A feared military confrontation between North Korea and the United States didn’t materialize over the weekend, but tensions between the two countries remain dangerously high for the indefinite future.
A failed test of a medium-range ballistic missile that blew up almost immediately Sunday did not provoke a U.S. military response. Even so, North Korea has made progress with its nuclear weapons and missile programs and is led by an unpredictable dictator, Kim Jong Un, who views America’s new president as a threat. That won't change anytime soon.
President Trump has vowed that he will not allow North Korea to develop a long-range missile capable of carrying a nuclear weapon that can strike the United States, and Kim has vowed to pursue that very goal to prevent a pre-emptive U.S. strike. Last week, North Korea warned that the two countries were edging toward nuclear war.
The U.S. military was watching North Korea intently Saturday as it marked the 105th birthday of founding leader Kim Il Sung, the grandfather of Kim Jong Un. The North traditionally marks the occasion with shows of military strength, including nuclear or missile tests. This time, it paraded its latest missile hardware through the capital Pyongyang, showing off many new weapons. They included a new short-range missile and the country’s latest submarine-launched missile.

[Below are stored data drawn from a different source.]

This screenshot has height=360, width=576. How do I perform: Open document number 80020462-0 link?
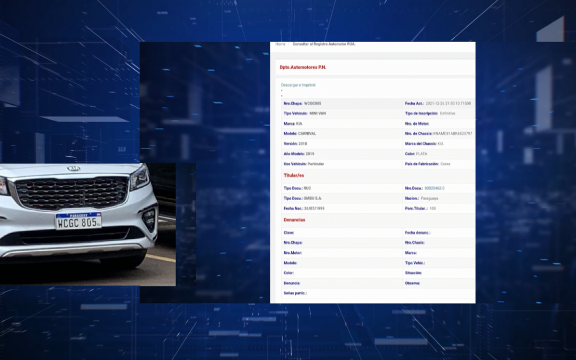(x=434, y=188)
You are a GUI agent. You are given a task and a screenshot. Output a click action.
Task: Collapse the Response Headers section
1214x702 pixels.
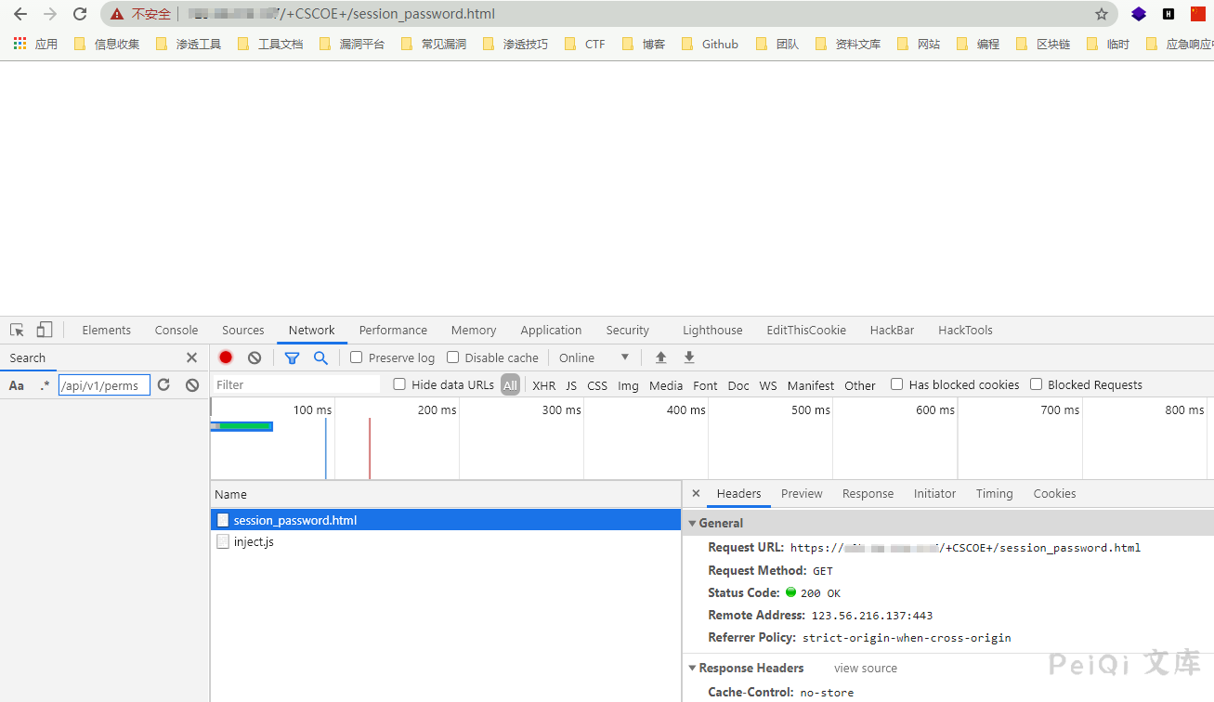692,669
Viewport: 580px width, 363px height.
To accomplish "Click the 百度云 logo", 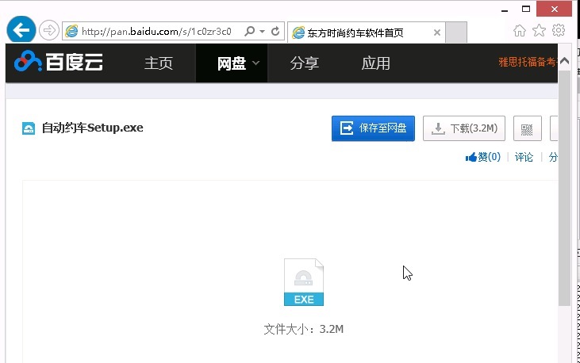I will (59, 63).
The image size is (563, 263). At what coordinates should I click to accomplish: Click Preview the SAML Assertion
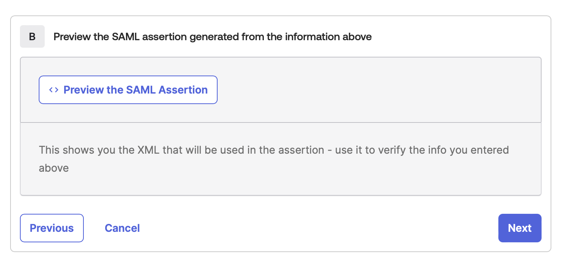(128, 90)
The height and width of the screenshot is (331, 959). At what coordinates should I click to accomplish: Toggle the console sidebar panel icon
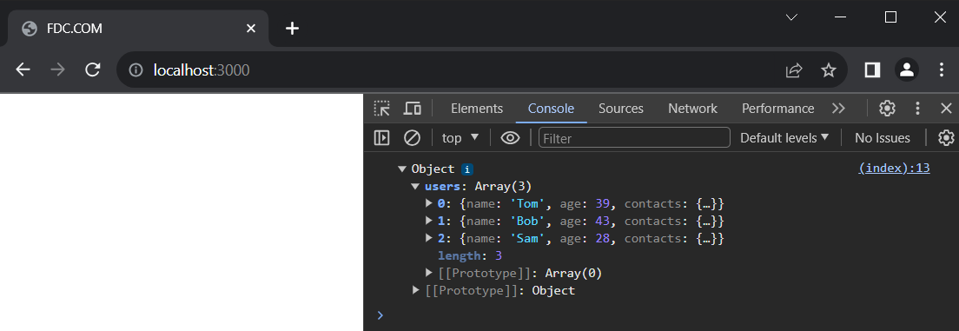click(x=381, y=138)
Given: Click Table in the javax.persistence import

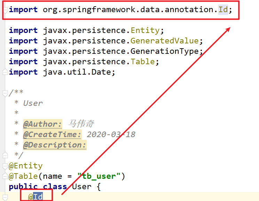Looking at the screenshot, I should coord(143,62).
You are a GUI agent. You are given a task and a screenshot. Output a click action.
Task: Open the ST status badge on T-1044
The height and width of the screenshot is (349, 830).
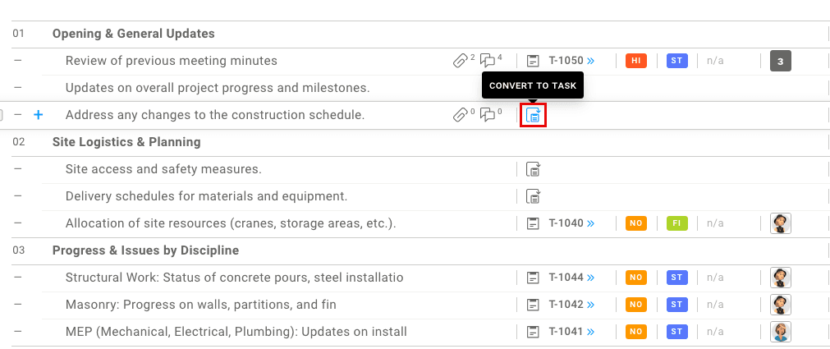pos(676,278)

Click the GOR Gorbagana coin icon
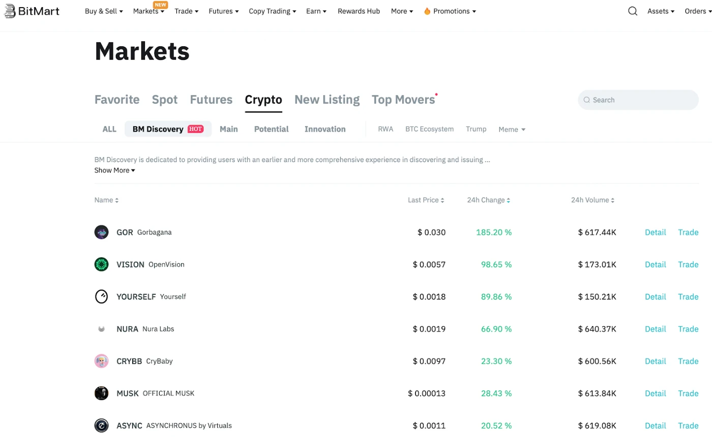point(101,232)
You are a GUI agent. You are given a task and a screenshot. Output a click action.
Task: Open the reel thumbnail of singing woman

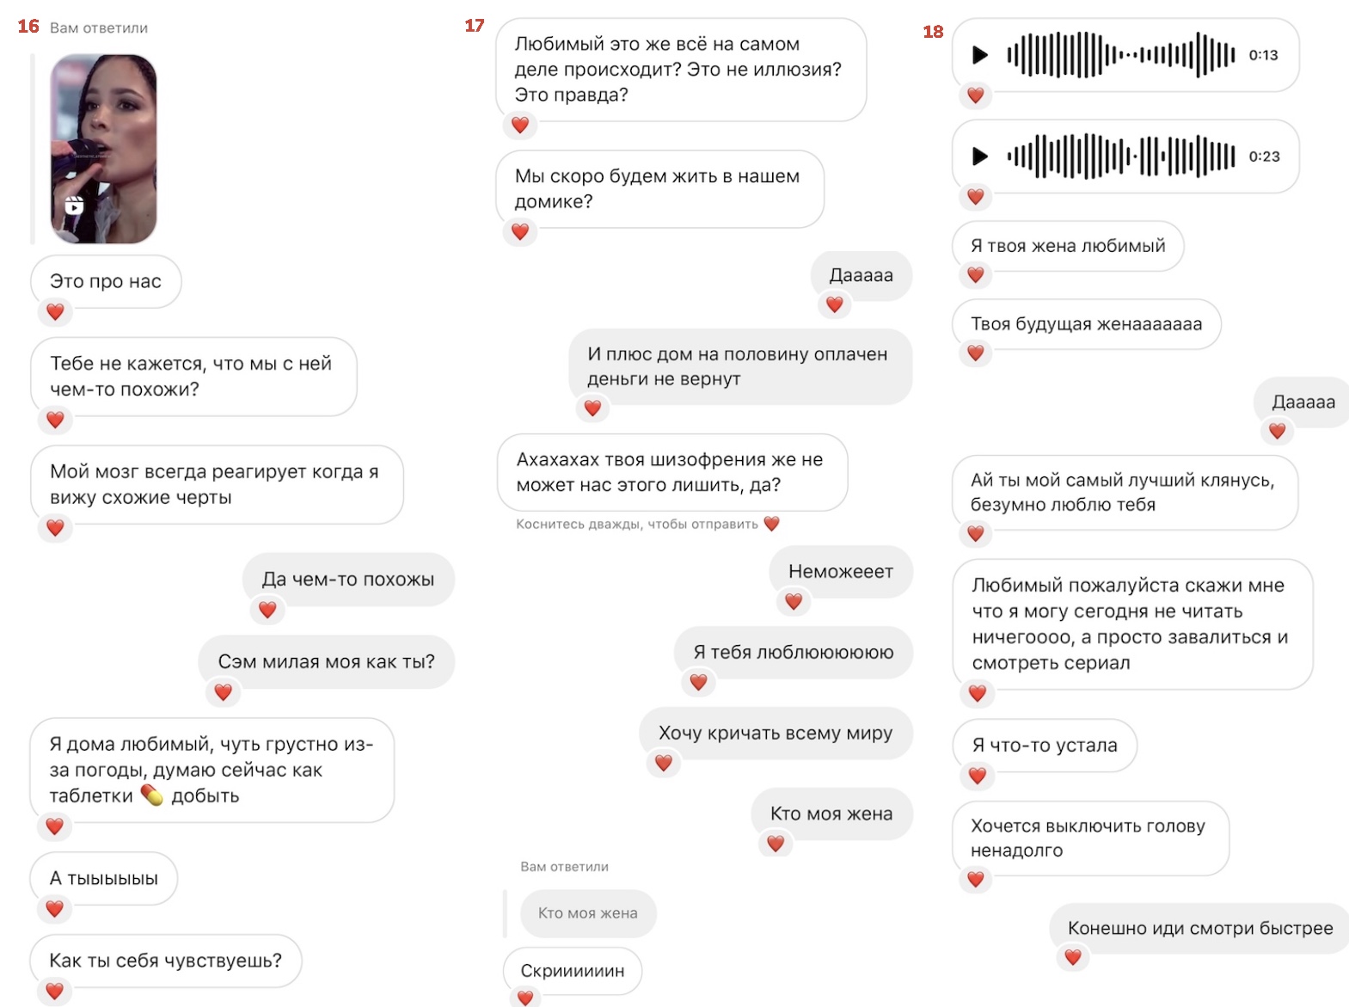(104, 150)
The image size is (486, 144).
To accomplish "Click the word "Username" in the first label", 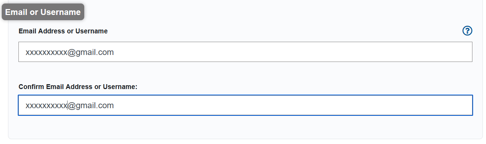I will 92,31.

In advance of the celebration, the Pentagon dispatched a carrier group to waters off the Korean peninsula, and Trump delivered an unspecified threat: “North Korea is a problem,” he said. “The problem will be taken care of.”

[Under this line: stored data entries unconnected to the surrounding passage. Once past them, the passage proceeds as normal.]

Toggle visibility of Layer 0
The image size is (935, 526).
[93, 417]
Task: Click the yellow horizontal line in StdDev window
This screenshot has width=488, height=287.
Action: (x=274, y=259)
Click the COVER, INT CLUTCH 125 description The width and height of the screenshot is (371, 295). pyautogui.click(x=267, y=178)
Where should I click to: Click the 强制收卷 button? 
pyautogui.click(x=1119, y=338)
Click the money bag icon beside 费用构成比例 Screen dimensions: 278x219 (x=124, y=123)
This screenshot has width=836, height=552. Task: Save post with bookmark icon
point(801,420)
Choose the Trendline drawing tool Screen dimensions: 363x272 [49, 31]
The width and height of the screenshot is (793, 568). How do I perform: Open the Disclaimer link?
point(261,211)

The North Koreans did not conduct a nuclear weapons test, which would have been its sixth since 2006, a far more provocative move than a missile test, which the U.S. military confirmed proved to be a dud.
Still, the United States showed no sign of backing down in the face of North Korea's increasingly belligerent rhetoric and actions. Vice President Pence, who arrived Sunday in Seoul as part of a 10-day Asian trip, said, “Our resolve has never been stronger, our commitment to this historic alliance with the courageous people of South Korea has never been stronger, and with your help and God’s help, freedom will ever prevail on this peninsula.”

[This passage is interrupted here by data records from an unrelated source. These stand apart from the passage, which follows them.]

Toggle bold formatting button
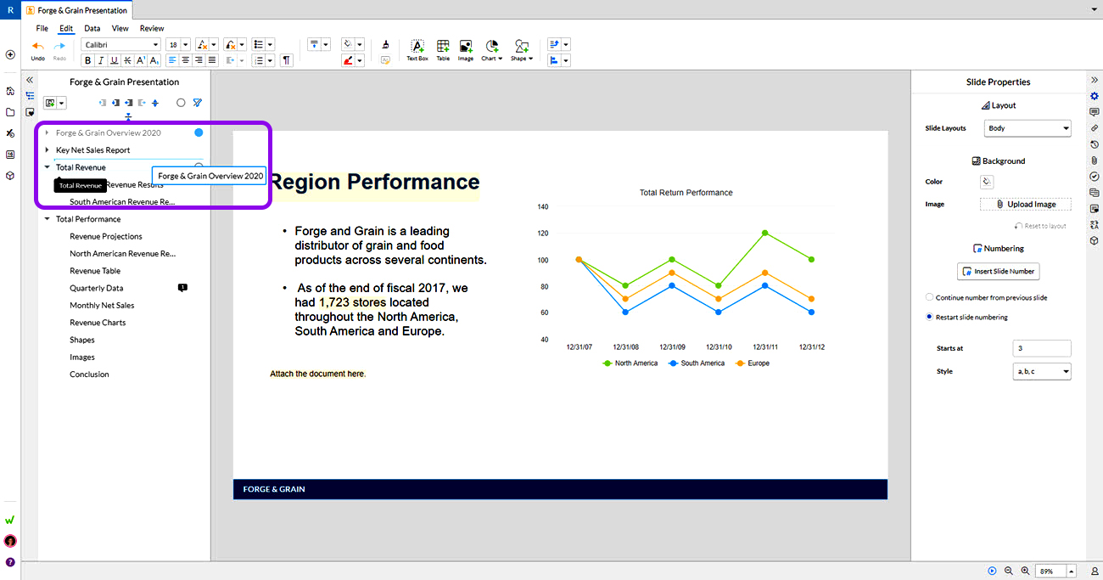coord(87,60)
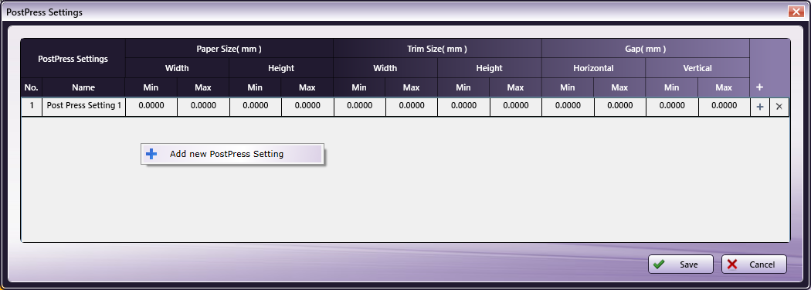The width and height of the screenshot is (811, 290).
Task: Select row number 1 cell
Action: pos(32,107)
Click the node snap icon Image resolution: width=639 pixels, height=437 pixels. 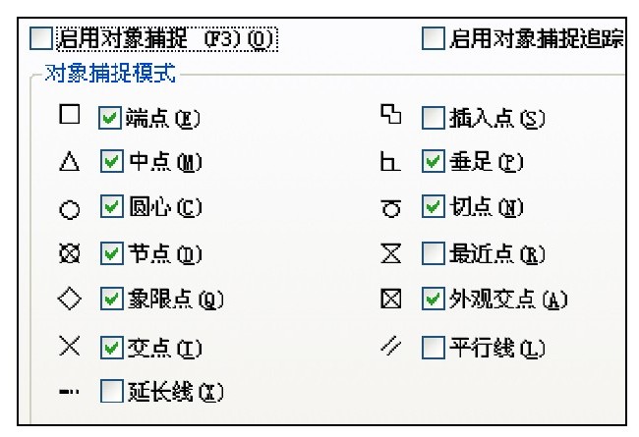(69, 254)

Lt. Gen. H.R. McMaster, Trump's national security adviser, said on ABC's This Week that the missile test "fits into a pattern of provocative and destabilizing and threatening behavior on the part of the North Korean regime. He added that "there’s an international consensus now — including the Chinese and the Chinese leadership — that this is a situation that just can’t continue."
The U.S. has nearly 30,000 troops stationed in South Korea, and recently began installing a missile defense system to protect the country — including 20 million people living in Seoul — from a North Korean attack on the capital city, which is the region's biggest fear.
Sunday's ballistic missile test was a humiliating failure for Kim, and may only spur him to accelerate his nuclear program.
David Albright, a nuclear expert with the Institute for Science and International Security, estimated that through 2020, North Korea will have enough plutonium and weapons-grade uranium for about 25-50 nuclear weapons, according to a report provided to the Associated Press.
Political tensions between the United States and North Korea also are heightened because Trump is in the first months of his presidency, and North Korea may be testing him to see how he reacts. Trump's answer: He is willing to unleash military power to eliminate any threat to the U.S. homeland. But Trump hasn't ruled out non-military pressure by urging China — North Korea's economic lifeline — to rein in its volatile neighbor to the south.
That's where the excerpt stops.